– Это настоящая какофония идей, сожалений, надежд… – призналась Киона. – Однако Фокси – это очень хорошее средство от моей проблемы.
– Вот этот песик?
– Да. Я пытаюсь сконцентрироваться исключительно на его мыслях. В них тоже есть своя пикантность. Он думает о разрытой земле, об изгрызенных деревяшках, о противных грызунах, которым удается от него удрать… А еще он думает о том, что ему дадут остатки еды.
– Ты шутишь, Киона?
– Да нет, я говорю серьезно. Если бы я могла, я держала бы Фокси на руках целыми днями. Тошан, когда мы отправимся на берег Перибонки? Бабушка Одина, возможно, сумеет меня исцелить! Там ведь есть твои ездовые собаки. Я буду прогуливаться с ними большую часть дня, и тогда у меня уже не будет возможности читать ваши мысли.
– Я могу дать тебе один совет. Ты говорила о каре, но лично я сильно сомневаюсь, что тебя кто-то покарал. Мне кажется, что ты скорее покарала себя сама. Когда мы возвращались сюда, я слышал, как вы спорили – ты и Мин. Ты повторила несколько раз, что бросила нас, предала. То явление, от которого ты страдаешь, может быть вызвано твоими угрызениями совести. Ты читаешь наши мысли, как будто тебе хочется узнать, какие чувства мы испытали на самом деле за время твоего отсутствия и действительно ли мы были несчастны.
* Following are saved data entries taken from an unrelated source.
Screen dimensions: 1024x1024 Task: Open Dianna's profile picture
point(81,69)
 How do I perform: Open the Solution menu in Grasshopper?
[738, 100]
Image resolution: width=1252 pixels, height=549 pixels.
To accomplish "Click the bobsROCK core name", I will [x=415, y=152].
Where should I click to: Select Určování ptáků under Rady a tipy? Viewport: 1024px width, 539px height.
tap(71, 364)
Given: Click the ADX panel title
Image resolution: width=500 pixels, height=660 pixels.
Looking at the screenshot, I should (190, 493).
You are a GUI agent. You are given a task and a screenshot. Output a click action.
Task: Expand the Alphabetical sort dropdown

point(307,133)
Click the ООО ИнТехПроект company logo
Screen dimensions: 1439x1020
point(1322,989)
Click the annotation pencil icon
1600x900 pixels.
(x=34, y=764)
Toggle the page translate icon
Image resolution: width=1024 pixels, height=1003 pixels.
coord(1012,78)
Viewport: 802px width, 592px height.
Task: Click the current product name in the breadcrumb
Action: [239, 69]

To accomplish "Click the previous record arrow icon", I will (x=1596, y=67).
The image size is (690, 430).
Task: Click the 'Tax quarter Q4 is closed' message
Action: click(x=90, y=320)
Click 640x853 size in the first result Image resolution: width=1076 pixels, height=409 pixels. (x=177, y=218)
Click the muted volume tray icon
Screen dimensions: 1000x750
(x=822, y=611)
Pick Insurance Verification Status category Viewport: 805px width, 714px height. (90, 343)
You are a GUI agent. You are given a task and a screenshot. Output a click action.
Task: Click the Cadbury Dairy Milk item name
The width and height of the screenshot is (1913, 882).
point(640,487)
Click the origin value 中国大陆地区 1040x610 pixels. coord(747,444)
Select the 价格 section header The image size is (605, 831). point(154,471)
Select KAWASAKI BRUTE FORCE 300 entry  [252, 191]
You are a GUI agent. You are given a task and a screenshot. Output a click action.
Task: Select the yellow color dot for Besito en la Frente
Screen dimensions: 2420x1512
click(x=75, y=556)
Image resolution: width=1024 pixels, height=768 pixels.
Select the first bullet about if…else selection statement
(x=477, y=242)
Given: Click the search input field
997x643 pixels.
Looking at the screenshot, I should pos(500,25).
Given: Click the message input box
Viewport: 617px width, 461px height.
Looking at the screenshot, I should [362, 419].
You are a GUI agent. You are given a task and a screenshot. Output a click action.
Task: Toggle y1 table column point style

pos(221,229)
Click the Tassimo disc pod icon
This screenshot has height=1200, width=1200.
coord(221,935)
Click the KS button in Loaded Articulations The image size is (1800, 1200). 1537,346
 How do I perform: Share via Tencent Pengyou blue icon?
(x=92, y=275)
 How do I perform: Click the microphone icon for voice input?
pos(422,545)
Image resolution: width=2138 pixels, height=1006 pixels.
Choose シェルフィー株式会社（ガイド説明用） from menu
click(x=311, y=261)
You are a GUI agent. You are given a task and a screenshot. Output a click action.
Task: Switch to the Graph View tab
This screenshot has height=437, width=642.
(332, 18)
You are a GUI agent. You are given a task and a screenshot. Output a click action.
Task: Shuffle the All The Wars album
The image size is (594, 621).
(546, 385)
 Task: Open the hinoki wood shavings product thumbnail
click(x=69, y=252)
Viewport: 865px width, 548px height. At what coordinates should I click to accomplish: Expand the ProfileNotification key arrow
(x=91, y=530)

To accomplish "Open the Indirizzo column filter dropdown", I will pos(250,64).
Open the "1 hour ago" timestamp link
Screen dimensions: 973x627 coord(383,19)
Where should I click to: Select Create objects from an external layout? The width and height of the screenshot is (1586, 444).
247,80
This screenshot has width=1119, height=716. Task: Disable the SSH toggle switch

Киона уставилась на Тошана ошеломленным взглядом. Тошан, почувствовав сострадание к ней, погладил ее по щеке.
– Хотелось бы мне, чтобы твои слова были правдой! – сказала Киона.
– Разберись в себе самой, сестренка. Меня ведь, между прочим, тоже родила на свет Тала-волчица. Так что моя интуиция может оказаться правильной.
Тошан, улыбнувшись, выпрямился. К нему подошла Мари-Нутта.
– Папа, мне хотелось бы потанцевать буги-вуги или чарльстон, но никто на это не соглашается. А у бабушки вообще-то есть такая пластинка. Танцевать вальс – это ведь не очень интересно.
Отец тут же поддержал свою дочь, но это не помогло: все остальные и слышать не хотели о том, чтобы танцевать под подобную музыку. Лора и Жослин объявили, что они устали и уже идут ложиться спать. Их примеру последовала Мадлен. Онезим, слегка протрезвев после танцев, решил, что ему пора ехать домой. За ним увязалась Шарлотта.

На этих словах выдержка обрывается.